Sunday, January 15, 2023

"Spare parts" hunting sword

A mid-18th-century hunting sword built around a Medieval Fightclub mini sabre blade.  The blade and the ground-down M8 hex nut are the only parts I bought for this project; everything else is either spare material or bought for other projects and left behind when the specs changed.

As such, the fuller has a round start where it should be square.  Also the hardware is a bit less ornate than would be normal on this type of sword.  The belt buckle is from Bucklecastings.  The crossguard is a Crazy Crow Bowie guard, hammered into a slight S-curve and with a pair of cold-forged volute finials silver-soldered on.  The finials and all other brass hardware (except for the escutcheon pin added to prevent the pommel plate from rotating) are fabricated from various pieces of sheet and bar stock from Ace, with most detailing hand-filed.  The difference between the Crazy Crow and Ace brasses are noticeable where the finials are attached to the quillon block because Crazy Crow's brass is more reddish.  It's also softer yet more prone to cracking when cold-forged, even after annealing.  I'm very lucky this guard didn't, but another one I tried to use for this project did when I attempted to "unroll" it a little.  If it weren't for the prospect of cracking, I would have re-flattened the current guard, since I am finding that the finial bumps annoyingly against my index finger if I hold the grip wrong, which is why I tried to straighten the one that broke.  The hilt is assembled with pitch glue.

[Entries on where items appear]
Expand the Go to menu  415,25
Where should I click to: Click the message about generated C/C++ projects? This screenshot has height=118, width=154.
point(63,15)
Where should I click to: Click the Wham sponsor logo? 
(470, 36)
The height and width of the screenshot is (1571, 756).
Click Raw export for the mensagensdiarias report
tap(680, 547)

* * *

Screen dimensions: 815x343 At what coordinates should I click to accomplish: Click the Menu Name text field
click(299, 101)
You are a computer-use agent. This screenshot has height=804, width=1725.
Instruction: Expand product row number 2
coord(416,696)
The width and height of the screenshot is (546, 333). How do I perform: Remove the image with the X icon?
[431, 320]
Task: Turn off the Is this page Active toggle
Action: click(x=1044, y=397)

==

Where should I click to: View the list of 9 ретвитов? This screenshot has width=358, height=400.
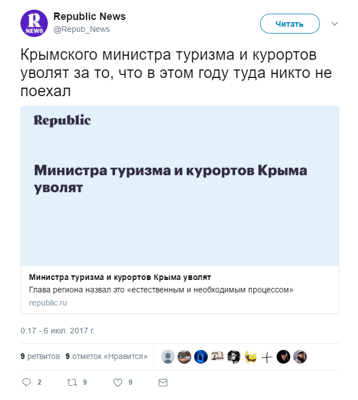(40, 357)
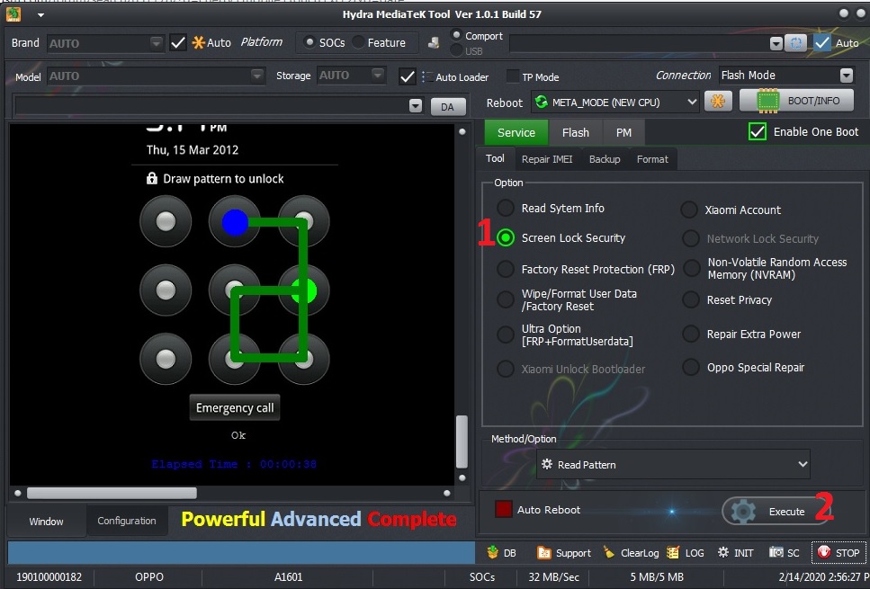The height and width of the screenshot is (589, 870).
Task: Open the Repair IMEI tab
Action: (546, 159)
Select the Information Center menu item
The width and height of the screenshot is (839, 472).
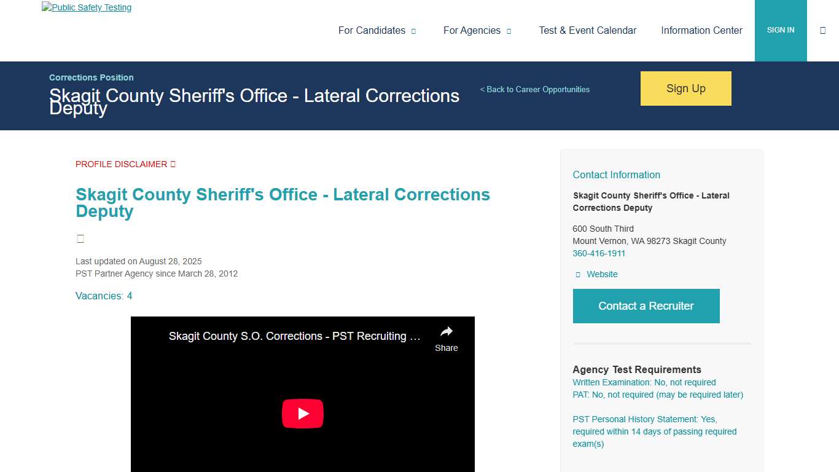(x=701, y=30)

▶ **Request 1**
Render this sentence from the hunting sword post in Spanish: "The hilt is assembled with pitch glue."
▶ **Request 2**
From the hunting sword post, extract the stretch from "Sunday, January 15, 2023" through "the specs changed.", word for word.

▶ **Full output 1**
La empuñadura está ensamblada con pegamento de brea.

▶ **Full output 2**
Sunday, January 15, 2023

"Spare parts" hunting sword

A mid-18th-century hunting sword built around a Medieval Fightclub mini sabre blade.  The blade and the ground-down M8 hex nut are the only parts I bought for this project; everything else is either spare material or bought for other projects and left behind when the specs changed.